So you've got nice looking people with children holding signs that say things like "Families, not felons" and "My Dad is not a Criminal." Polygamists are acting like victims.
This is the same game plan that was used to legalize gay marriage.
It has been banned since the state was a territory, but the law often had a don't-ask-don't-tell quality about it. If you're an otherwise law-abiding man married to multiple women (and that's almost always the gender ratio), the state would mostly leave you alone. The ban was most often called into effect when officials prosecuted members of a controversial religious sect that engages in polygamy with underage girls.I love how they say they're stepping out of the shadows. That's verbiage right out of the playbook the left has used to normalize illegal immigration.
But reality TV may have changed all that. In 2010, TLC's cameras sought to humanize a family of polygamists in their hit show "Sister Wives." The show's characters -- and its success -- threw the ban's future up in the air. It has has spent the past few years being litigated in court, and as a result, this week Utah's Republican-controlled state legislature is trying to reinstate it.
That's causing some controversy among polygamists. Nearly 150 of them and their supporters came out of the shadows this week and onto the steps of the state capitol to protest the law.

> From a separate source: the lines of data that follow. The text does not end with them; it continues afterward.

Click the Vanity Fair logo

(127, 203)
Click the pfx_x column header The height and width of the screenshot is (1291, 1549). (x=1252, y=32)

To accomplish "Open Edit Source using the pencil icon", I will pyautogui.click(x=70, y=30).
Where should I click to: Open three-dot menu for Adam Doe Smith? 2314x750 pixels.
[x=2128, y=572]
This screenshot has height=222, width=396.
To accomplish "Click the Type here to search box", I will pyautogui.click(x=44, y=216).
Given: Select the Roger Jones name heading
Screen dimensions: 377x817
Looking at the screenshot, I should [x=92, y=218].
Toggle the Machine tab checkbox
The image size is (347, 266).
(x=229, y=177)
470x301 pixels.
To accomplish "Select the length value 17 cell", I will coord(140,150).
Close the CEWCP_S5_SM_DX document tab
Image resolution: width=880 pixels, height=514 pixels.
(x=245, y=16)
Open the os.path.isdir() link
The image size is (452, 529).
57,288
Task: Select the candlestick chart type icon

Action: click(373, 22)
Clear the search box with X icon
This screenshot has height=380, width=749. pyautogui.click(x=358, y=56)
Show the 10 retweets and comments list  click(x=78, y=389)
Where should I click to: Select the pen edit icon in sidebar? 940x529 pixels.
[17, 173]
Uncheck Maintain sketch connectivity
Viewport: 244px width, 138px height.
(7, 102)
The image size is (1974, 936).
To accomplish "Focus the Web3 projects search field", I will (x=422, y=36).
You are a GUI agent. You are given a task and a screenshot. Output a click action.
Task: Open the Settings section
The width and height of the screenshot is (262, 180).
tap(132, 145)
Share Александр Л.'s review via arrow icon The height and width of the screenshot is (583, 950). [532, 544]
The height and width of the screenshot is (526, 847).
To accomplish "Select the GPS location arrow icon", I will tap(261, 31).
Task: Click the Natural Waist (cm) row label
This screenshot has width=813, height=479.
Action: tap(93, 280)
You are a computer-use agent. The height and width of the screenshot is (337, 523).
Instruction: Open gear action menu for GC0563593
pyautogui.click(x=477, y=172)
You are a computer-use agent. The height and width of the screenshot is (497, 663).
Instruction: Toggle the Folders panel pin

Many argued that Utah is trampling on their civil liberties and trying to demonize their religious and life choices.
1) Call yourself victims
2) Label opponents "haters"
3) Watch media eviscerate opponents.
4) Watch opponents flee.
Hey, remember when folks argued that if you legalize gay marriage, polygamy was next. It was mockingly called "the slippery slope" argument. The thud you just heard was the bottom of that slope.